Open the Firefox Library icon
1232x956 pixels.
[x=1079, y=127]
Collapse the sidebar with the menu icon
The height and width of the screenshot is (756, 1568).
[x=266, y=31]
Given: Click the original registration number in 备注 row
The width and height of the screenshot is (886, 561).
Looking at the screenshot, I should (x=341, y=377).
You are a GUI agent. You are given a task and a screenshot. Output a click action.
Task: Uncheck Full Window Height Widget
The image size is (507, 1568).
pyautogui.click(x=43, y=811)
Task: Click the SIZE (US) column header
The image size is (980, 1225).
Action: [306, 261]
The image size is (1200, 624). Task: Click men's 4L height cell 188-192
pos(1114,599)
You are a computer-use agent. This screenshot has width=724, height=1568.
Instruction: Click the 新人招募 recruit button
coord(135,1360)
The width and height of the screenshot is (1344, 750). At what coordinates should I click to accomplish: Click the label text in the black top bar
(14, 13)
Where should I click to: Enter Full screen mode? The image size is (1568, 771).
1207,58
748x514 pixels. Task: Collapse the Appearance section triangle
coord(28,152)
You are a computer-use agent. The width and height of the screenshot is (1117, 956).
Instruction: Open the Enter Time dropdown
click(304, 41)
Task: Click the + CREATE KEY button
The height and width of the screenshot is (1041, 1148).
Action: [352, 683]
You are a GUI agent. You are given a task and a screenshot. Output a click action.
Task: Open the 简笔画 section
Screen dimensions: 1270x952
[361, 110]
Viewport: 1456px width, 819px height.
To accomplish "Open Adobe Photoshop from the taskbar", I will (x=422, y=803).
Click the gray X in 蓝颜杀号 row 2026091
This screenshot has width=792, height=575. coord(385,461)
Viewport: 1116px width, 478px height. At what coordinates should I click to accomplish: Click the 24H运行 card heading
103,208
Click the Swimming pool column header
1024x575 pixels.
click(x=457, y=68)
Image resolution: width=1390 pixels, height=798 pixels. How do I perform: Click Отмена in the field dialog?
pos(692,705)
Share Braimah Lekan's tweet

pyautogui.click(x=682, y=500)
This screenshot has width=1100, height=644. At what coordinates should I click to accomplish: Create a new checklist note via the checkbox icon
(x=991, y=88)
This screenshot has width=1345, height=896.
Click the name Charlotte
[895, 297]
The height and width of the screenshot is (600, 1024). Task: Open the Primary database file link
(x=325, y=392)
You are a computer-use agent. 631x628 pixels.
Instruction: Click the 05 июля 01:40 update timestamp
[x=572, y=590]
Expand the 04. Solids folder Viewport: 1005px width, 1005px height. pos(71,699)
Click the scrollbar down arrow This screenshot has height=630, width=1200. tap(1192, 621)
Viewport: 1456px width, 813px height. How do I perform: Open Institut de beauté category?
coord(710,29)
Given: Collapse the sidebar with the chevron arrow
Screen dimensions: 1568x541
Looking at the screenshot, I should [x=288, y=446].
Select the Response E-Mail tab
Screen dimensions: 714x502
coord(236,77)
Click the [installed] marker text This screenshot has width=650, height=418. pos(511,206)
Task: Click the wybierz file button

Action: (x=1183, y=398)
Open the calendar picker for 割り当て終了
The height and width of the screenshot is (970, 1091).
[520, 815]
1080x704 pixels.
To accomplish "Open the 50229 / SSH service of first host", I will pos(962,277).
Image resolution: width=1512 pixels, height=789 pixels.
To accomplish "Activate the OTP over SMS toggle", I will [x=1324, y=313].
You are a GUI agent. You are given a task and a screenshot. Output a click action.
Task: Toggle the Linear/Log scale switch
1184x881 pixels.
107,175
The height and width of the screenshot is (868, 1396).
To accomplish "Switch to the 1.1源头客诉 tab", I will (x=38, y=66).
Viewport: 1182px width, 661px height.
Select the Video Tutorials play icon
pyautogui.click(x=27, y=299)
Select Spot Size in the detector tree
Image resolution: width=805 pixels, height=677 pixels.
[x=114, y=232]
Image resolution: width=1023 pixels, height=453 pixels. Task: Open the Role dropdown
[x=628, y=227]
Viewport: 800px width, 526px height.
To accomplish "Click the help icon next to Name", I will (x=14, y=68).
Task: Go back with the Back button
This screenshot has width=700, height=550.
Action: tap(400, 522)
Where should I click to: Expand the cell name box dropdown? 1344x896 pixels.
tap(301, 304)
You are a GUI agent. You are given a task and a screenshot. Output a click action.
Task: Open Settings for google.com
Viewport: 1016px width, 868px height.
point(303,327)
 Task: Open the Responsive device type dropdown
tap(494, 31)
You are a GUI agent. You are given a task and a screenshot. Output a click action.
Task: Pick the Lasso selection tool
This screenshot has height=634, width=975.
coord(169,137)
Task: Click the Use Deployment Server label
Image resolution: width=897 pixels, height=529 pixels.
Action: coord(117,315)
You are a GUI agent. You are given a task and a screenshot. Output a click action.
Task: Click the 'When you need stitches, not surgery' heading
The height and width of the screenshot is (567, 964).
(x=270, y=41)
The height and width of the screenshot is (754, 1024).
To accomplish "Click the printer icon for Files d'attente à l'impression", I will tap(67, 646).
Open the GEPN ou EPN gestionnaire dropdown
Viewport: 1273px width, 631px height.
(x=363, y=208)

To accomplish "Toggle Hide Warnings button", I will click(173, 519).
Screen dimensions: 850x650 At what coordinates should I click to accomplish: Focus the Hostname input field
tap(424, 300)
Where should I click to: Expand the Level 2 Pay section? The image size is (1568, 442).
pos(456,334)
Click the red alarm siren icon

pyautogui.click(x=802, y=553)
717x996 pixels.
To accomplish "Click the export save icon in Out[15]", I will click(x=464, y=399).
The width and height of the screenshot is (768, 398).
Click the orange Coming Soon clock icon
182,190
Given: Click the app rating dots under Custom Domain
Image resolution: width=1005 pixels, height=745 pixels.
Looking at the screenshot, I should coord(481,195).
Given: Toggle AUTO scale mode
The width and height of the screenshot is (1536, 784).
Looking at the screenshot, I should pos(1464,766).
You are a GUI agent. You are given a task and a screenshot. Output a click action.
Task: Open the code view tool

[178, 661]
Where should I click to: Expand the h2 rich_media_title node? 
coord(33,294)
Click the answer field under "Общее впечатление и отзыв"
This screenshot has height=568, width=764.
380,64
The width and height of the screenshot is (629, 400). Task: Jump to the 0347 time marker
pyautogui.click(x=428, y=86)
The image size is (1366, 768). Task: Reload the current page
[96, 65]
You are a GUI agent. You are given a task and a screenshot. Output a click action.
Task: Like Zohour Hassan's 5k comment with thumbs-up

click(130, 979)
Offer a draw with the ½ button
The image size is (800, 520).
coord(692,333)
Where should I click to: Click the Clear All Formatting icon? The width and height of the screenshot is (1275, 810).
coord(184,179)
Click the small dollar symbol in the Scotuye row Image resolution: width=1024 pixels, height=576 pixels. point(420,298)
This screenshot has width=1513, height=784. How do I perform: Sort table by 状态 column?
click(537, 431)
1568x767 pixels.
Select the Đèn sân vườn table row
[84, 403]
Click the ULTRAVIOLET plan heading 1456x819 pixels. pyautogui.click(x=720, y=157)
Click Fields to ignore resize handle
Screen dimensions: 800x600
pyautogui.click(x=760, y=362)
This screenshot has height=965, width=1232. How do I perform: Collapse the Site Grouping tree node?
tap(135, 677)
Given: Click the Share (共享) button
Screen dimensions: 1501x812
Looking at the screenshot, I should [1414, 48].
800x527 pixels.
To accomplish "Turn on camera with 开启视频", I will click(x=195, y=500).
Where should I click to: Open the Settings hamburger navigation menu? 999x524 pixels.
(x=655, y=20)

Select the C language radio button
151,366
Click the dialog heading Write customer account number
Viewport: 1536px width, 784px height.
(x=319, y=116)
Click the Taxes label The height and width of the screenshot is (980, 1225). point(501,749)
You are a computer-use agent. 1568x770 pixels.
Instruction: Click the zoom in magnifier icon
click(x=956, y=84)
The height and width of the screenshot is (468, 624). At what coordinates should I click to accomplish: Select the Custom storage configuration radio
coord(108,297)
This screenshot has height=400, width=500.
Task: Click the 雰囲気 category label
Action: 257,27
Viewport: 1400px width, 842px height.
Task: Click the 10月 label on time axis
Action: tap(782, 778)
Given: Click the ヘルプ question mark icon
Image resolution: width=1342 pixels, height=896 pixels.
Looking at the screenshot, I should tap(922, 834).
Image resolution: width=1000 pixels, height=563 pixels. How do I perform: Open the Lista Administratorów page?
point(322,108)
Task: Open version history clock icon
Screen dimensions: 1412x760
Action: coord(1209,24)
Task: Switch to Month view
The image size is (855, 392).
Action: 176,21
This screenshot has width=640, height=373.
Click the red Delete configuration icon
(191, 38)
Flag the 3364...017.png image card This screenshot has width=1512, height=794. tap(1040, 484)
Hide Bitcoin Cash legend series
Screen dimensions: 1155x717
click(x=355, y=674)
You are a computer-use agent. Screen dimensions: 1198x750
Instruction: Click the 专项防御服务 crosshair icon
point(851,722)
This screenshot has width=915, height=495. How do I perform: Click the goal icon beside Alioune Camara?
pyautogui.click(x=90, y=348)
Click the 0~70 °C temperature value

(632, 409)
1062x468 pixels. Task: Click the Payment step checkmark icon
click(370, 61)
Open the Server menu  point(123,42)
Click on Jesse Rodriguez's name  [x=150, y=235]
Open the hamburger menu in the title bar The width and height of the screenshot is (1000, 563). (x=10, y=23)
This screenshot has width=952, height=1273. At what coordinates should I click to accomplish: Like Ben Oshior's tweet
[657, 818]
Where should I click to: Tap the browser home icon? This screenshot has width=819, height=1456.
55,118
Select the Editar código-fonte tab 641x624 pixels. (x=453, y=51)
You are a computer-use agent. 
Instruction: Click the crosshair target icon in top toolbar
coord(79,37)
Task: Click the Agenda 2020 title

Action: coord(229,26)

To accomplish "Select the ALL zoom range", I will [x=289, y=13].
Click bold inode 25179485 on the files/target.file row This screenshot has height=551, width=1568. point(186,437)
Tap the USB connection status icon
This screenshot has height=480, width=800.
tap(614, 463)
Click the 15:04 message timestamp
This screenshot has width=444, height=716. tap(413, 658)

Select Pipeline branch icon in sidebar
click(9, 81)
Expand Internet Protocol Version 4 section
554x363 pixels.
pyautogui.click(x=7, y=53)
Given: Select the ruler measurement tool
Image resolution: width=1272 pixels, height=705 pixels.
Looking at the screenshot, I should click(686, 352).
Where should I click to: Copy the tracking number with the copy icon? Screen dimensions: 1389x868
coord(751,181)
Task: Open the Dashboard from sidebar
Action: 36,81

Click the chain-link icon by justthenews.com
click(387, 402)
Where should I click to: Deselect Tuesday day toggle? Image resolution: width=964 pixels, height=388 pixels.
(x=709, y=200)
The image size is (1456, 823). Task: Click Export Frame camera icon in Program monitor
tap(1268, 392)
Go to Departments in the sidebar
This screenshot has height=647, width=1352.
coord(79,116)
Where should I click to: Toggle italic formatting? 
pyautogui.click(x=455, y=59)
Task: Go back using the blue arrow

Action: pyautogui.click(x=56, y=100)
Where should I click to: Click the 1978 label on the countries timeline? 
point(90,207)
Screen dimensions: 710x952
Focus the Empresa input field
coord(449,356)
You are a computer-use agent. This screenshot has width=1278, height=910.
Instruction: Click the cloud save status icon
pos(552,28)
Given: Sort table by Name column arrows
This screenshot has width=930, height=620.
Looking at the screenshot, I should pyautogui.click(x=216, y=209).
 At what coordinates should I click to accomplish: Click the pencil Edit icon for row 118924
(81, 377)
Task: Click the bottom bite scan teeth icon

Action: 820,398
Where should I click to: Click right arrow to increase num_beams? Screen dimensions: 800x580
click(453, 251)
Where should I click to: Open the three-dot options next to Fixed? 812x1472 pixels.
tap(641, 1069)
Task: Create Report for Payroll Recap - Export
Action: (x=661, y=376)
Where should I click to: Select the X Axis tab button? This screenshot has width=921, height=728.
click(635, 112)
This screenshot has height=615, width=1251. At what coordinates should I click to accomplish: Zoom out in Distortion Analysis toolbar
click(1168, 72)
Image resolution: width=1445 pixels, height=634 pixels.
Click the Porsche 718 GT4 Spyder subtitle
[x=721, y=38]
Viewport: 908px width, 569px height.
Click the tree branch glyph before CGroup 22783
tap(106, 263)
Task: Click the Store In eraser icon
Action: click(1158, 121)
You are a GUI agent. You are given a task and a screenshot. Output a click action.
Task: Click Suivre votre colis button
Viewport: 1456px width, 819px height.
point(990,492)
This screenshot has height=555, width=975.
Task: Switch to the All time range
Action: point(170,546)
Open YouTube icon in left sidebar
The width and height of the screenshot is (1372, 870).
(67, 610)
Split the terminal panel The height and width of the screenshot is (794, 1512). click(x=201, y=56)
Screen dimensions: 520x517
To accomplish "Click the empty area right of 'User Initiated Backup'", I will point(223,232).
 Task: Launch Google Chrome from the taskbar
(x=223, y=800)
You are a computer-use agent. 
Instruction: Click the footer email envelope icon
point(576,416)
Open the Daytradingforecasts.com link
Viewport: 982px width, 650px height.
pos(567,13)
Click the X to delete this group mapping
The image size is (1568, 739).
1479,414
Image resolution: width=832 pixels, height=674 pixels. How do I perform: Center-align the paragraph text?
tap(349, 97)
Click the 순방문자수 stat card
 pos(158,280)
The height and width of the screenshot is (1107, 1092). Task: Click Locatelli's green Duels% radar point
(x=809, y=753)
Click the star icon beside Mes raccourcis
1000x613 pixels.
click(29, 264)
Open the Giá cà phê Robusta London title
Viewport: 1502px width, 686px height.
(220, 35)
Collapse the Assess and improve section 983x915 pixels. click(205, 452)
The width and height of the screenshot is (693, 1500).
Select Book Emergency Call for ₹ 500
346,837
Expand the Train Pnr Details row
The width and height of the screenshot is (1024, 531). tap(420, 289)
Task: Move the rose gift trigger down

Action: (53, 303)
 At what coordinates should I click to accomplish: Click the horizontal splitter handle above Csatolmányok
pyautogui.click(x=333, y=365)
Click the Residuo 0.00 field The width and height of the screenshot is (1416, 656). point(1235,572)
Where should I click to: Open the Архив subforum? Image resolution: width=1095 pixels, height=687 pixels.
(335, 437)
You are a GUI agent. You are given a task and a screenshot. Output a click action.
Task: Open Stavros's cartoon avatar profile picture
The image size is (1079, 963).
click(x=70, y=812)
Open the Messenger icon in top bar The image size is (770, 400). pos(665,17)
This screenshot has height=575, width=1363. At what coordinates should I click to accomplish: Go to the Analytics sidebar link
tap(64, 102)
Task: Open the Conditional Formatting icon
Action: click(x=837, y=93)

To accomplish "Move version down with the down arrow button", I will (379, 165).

Exercise objective: Look above for lines with the word "Server" and copy them all.

Expected answer:
Task: Click the Use Deployment Server label
Open the Server menu  point(123,42)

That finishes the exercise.